| THE INPUT |
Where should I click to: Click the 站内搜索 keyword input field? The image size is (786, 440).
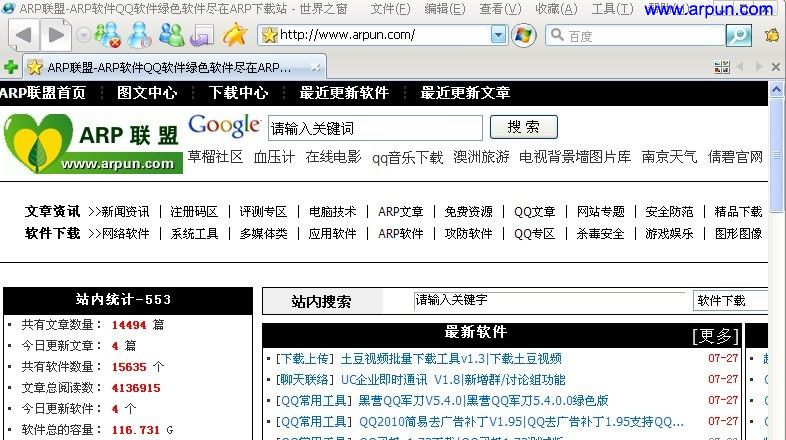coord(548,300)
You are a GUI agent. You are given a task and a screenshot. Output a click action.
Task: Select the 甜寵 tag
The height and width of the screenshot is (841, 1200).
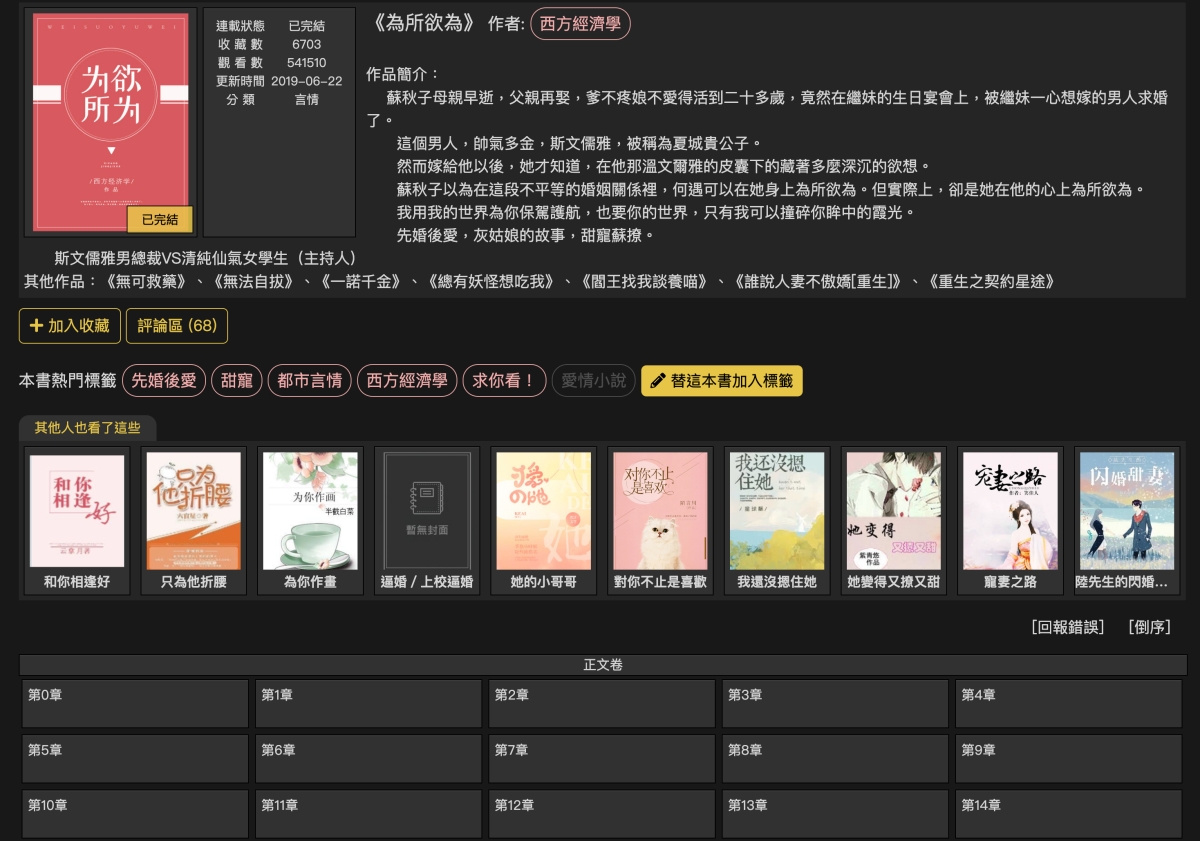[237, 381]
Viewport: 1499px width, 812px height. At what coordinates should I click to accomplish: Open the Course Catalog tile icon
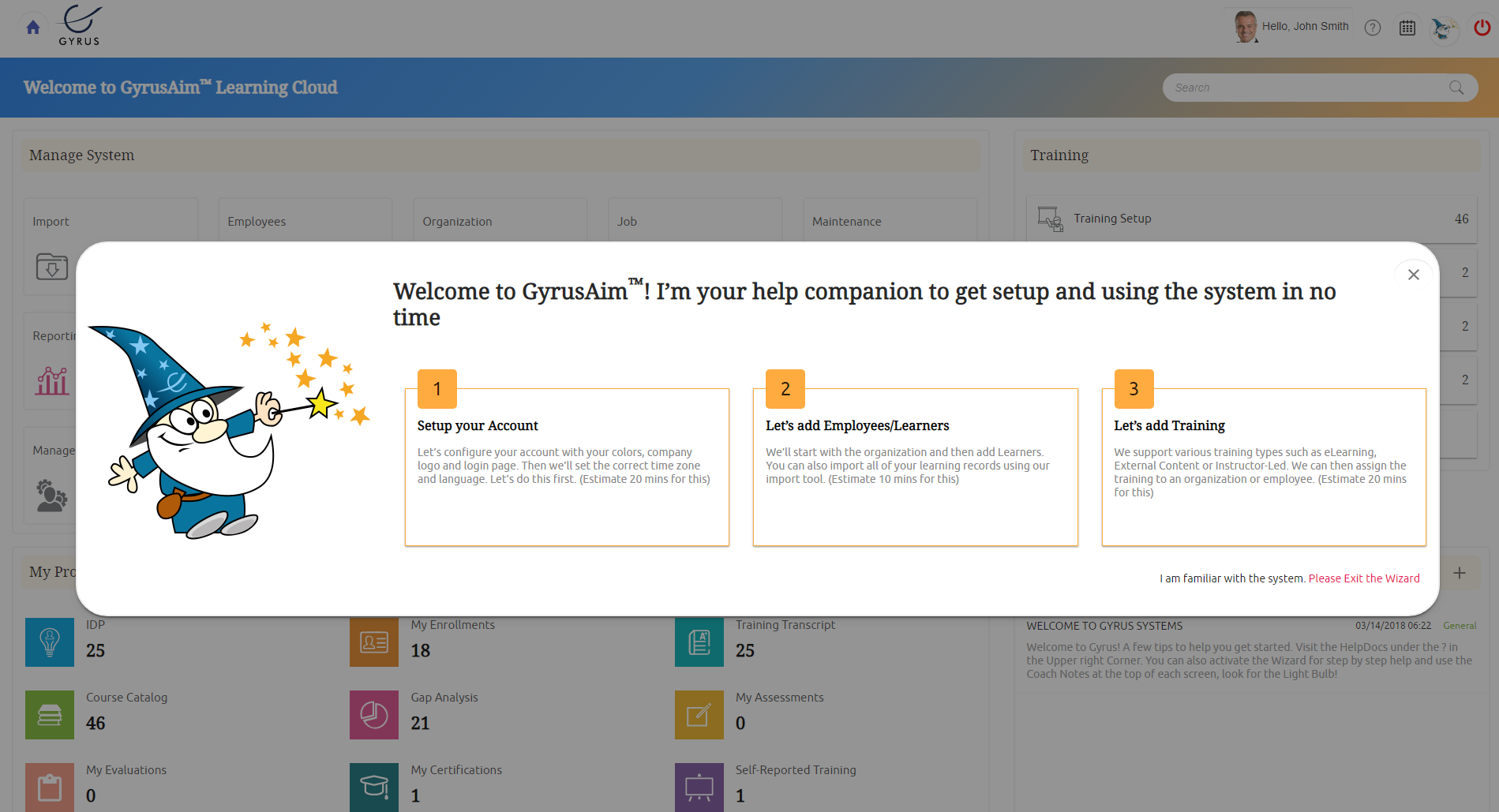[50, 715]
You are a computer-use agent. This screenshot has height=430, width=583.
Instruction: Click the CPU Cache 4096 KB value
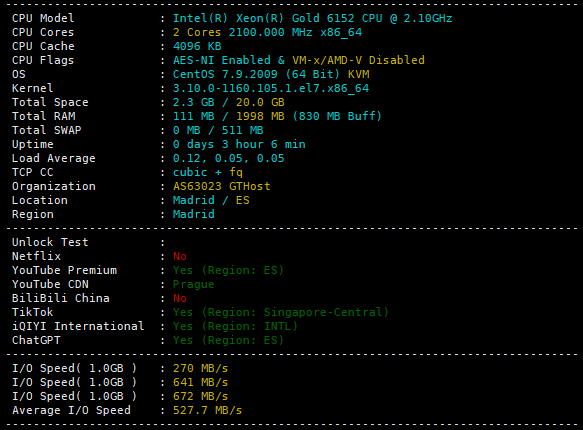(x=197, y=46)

---

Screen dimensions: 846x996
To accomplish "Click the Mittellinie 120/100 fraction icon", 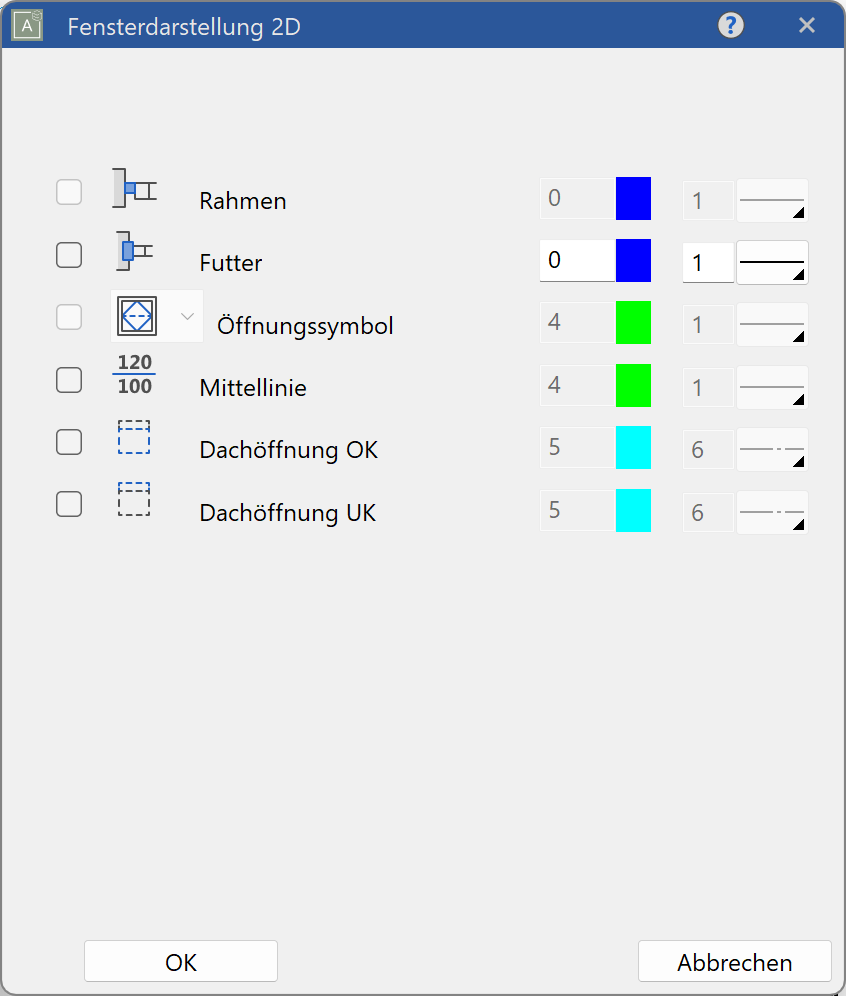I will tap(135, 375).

| WHAT IS REQUIRED |
Where a line of the records contains the word "agent", copy that line.

| YOUR SOLUTION |
You are a GUI agent. You are given a task and a screenshot. Output a click action.
You are a computer-use agent. This screenshot has height=430, width=583.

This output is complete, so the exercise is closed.